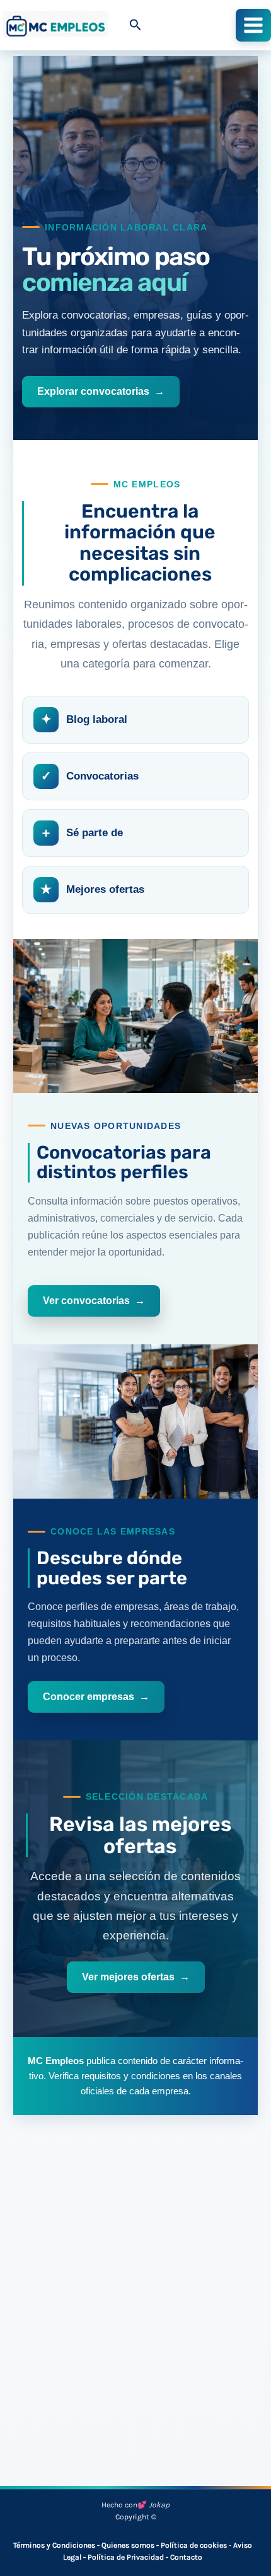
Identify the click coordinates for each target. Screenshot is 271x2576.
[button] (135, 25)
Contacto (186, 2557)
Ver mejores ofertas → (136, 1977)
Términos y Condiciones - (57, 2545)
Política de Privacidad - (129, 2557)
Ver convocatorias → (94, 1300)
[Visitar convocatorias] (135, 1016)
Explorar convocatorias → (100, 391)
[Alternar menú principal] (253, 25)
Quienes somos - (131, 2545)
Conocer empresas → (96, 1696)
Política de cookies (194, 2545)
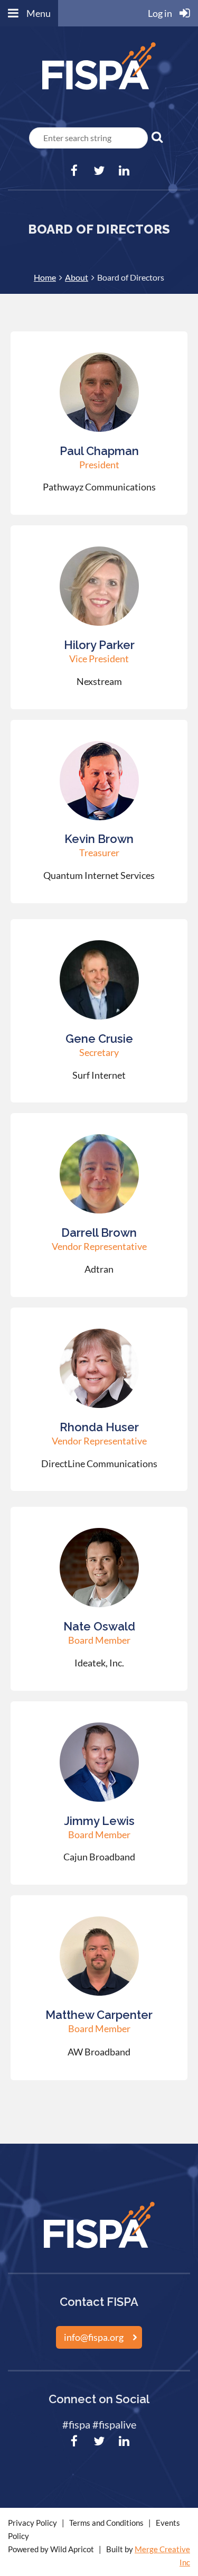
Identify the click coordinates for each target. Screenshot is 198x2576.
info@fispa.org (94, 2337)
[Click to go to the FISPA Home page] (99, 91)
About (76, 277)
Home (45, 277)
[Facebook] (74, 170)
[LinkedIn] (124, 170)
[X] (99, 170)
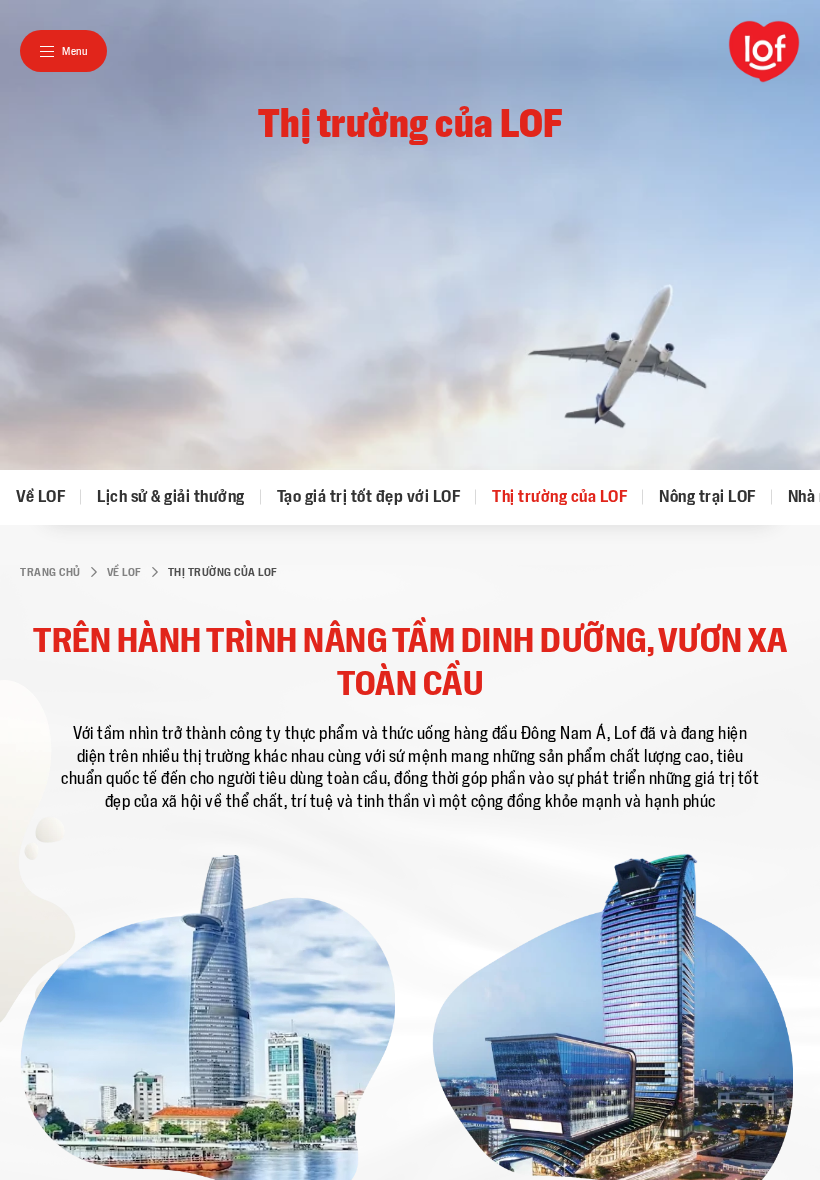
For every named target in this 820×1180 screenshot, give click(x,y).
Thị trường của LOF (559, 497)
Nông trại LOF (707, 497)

====================

WHAT TO DO:
Now copy each line of the entries that mentions "Política".

WRITTEN RESPONSE:
Política de Privacidad - (129, 2557)
Política de cookies (194, 2545)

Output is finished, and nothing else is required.